Ünlü bir Sanat yönetmeni ve Koreograf

1 Sanat yönetmeni ve Koreograf olma yolculuğunuz nasıl başladı?
1-Çok değerli üstadım Uğurkan Erez hocamın yanında yıllar önce çalışmaya başladım ve bu arada da moda tasarım eğitimi aldım.Çeşitli firmalara çizimler yaptım ama üstadımın yanında mesleki olarak sürekli onu izleyerek ve çalışarak büyüdüğüm için bana büyük heyecan veren ,mutluluk duyduğum bu meslekte onun yolundan gitme kararı aldım..Tabii kendisinden çok şey görüp öğrendim.Bu yüzden meslek çok ağır bastı diyebilirim ve ne şanslıyım ki bu işi Türkiye’nin kendi mesleğinde en başarılı isminin yanında yetişip öğrendim, kendisine minnettarım..
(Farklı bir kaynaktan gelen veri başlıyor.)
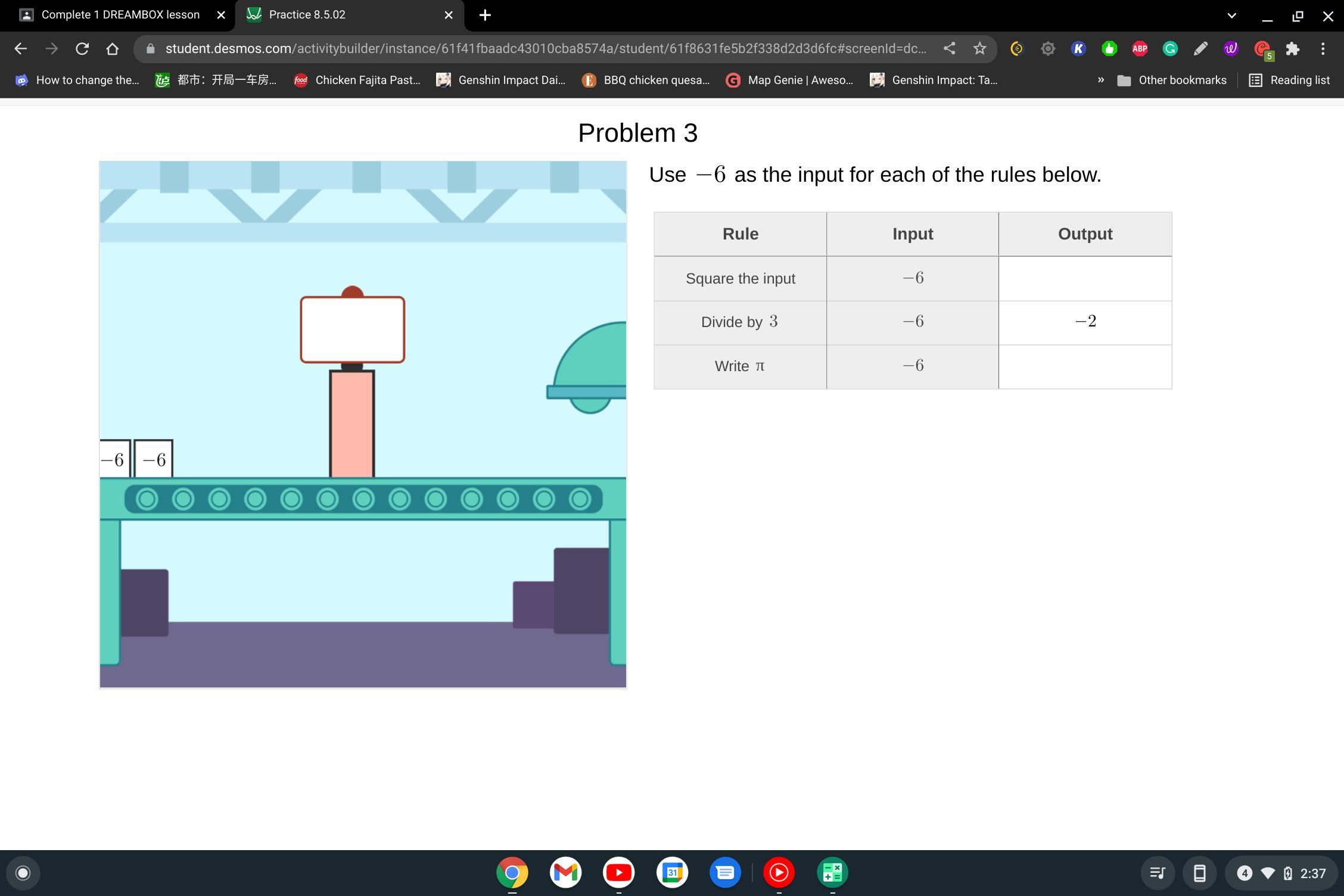Click the Grammarly extension icon

(x=1170, y=49)
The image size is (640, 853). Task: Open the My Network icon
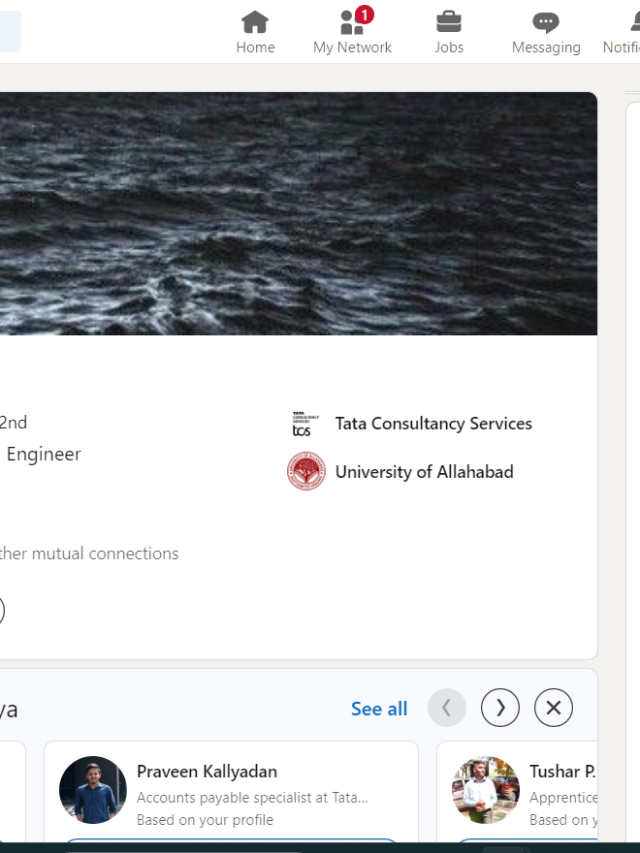pos(352,22)
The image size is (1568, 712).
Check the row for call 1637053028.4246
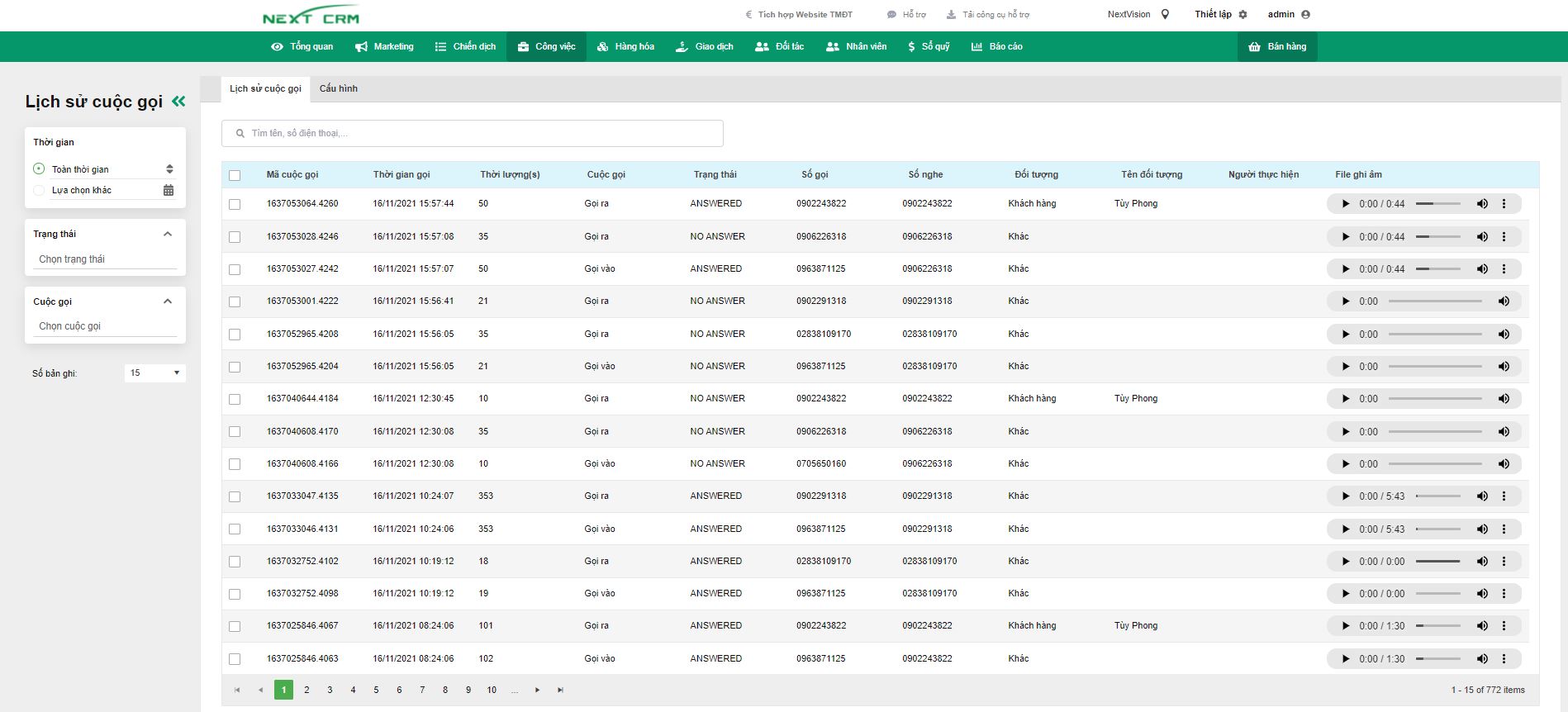(x=235, y=237)
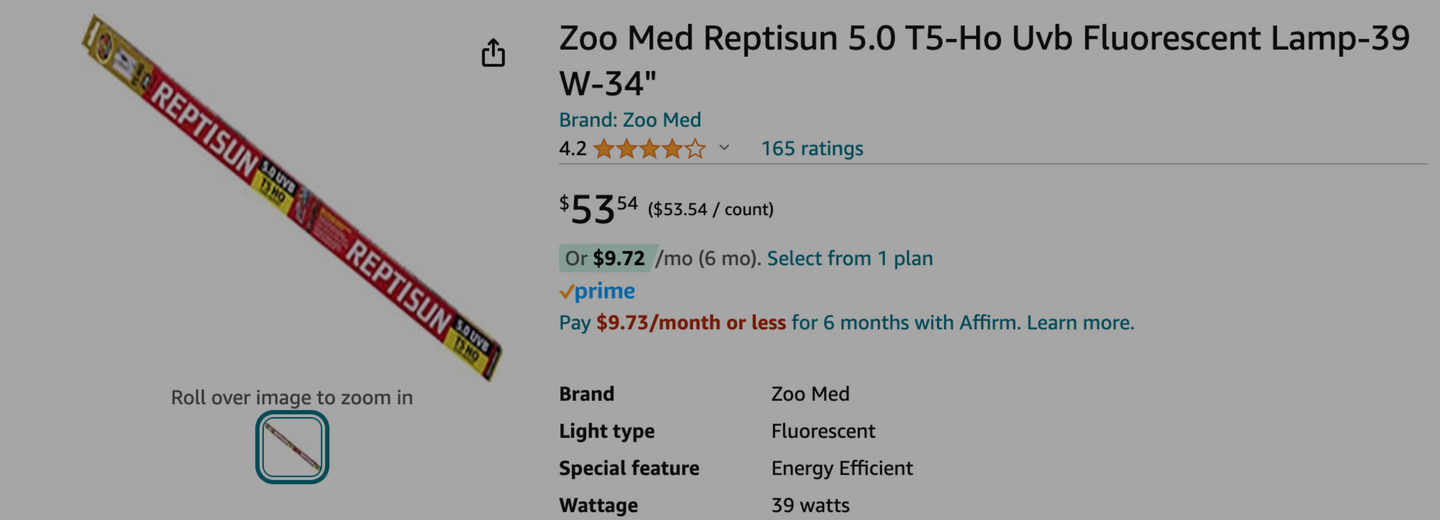Expand the ratings breakdown chevron
Image resolution: width=1440 pixels, height=520 pixels.
click(x=725, y=148)
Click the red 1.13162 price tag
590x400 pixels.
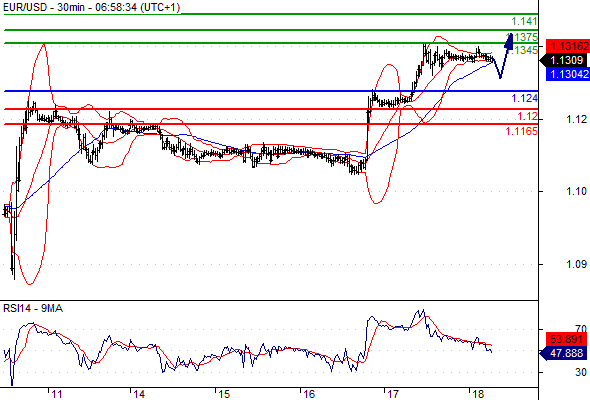click(568, 46)
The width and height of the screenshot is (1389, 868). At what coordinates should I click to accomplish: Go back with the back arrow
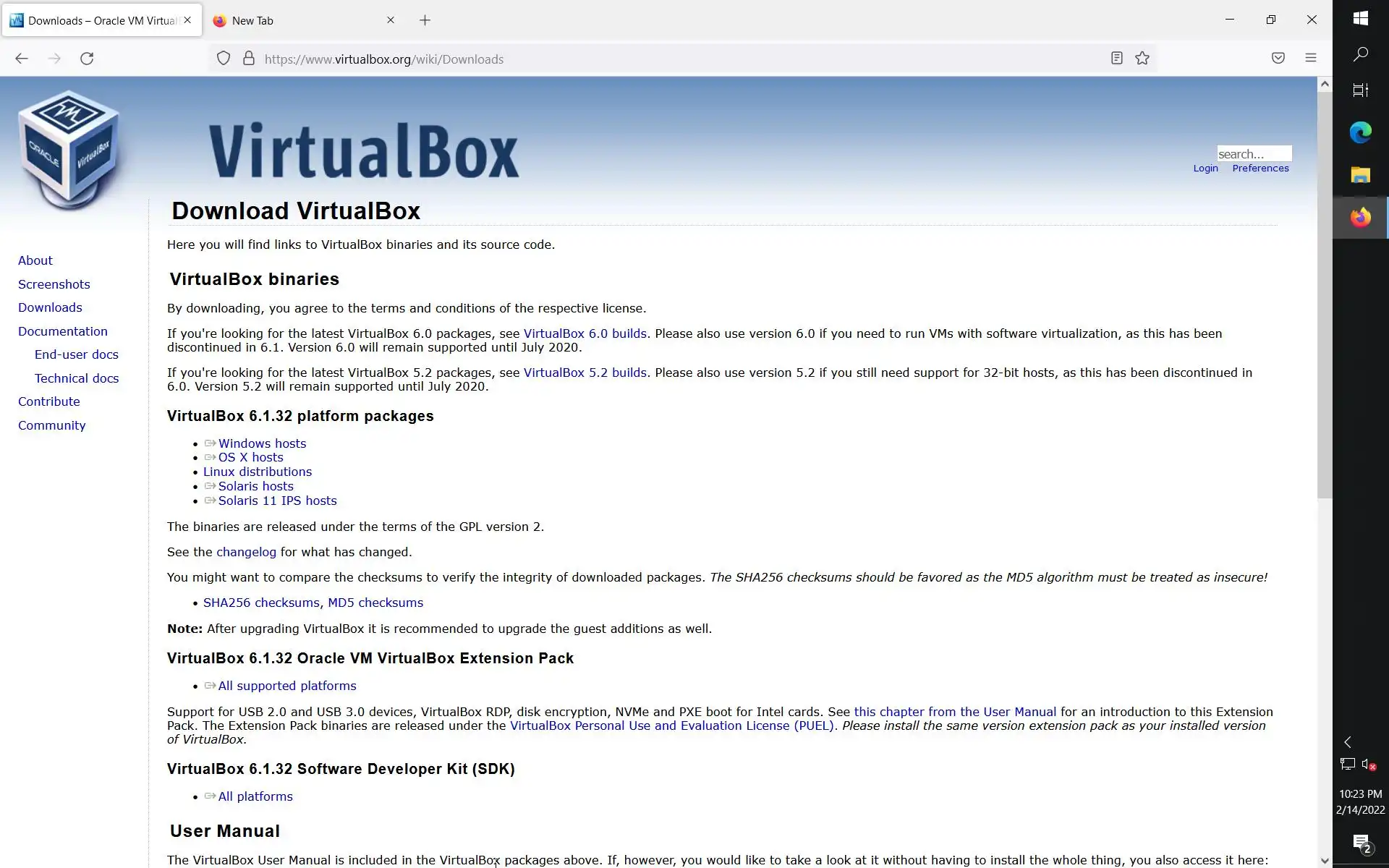(22, 59)
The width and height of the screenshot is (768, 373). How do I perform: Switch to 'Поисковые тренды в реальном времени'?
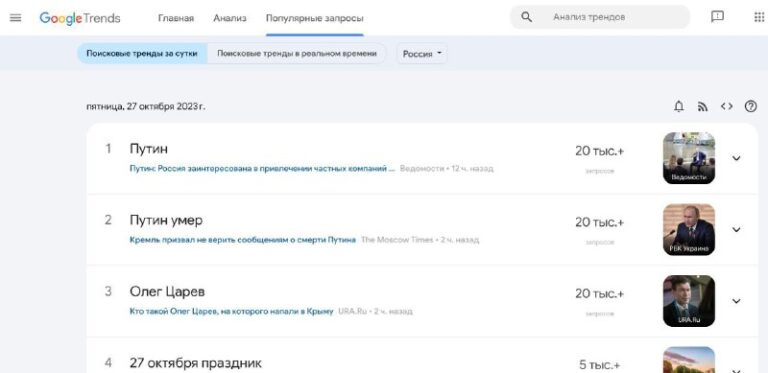pos(297,53)
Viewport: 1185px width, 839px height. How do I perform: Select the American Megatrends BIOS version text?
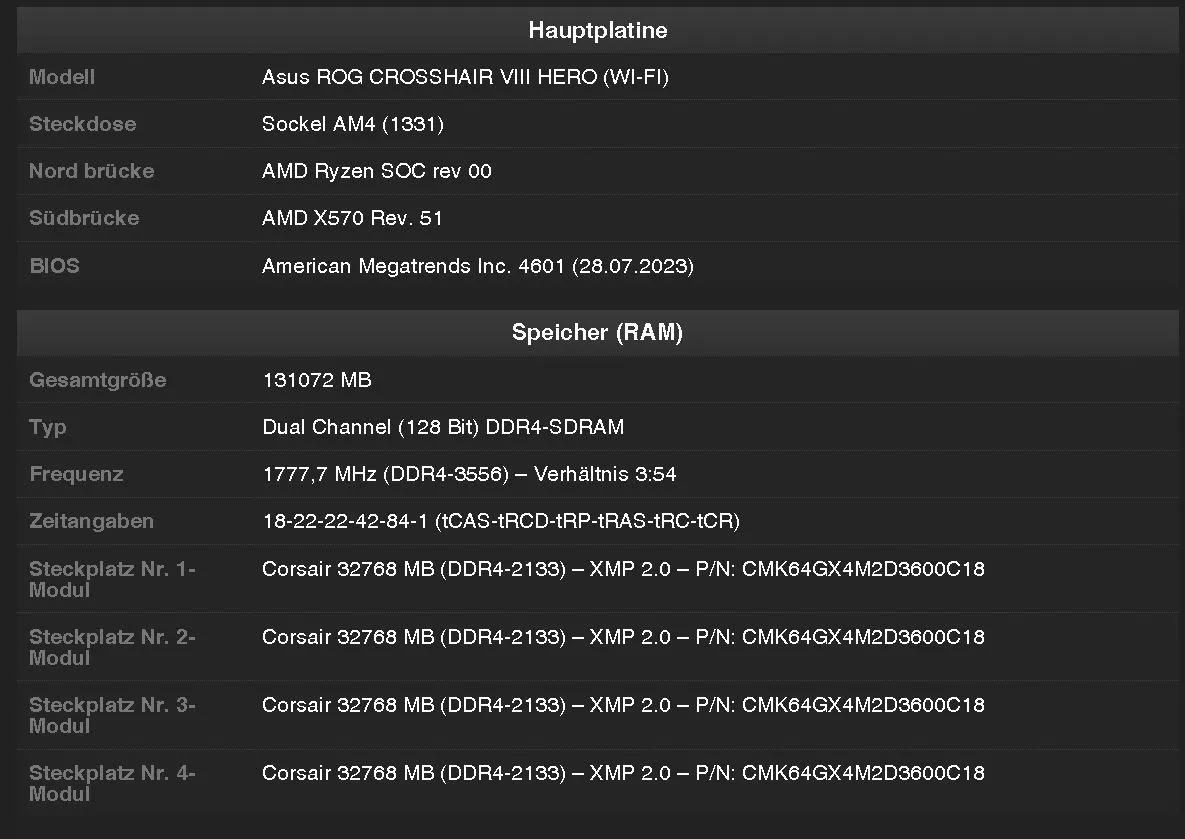coord(478,266)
2-Uğurkan Erez’in sizi Veliaht ilan etme hikayesini sizden dinleyebilir miyiz?
2-Değerli üstadım Uğurkan Erez’in uzun yıllar beraber çalışmamızın sonucunda;Sevgili Mesut Yar’ın programında veliahtınız yok mu ?sorusu üzerine benden çok güzel bahsedip beni şereflendirerek, onure etmesi, beni inanılmaz çok mutlu etti.Tabii bu durumda hocam tarafından tescillenmiş oldum,kendisine yürekten minnettarım.

3-Koreografi hazırlama aşamasında neler yapıyorsunuz ?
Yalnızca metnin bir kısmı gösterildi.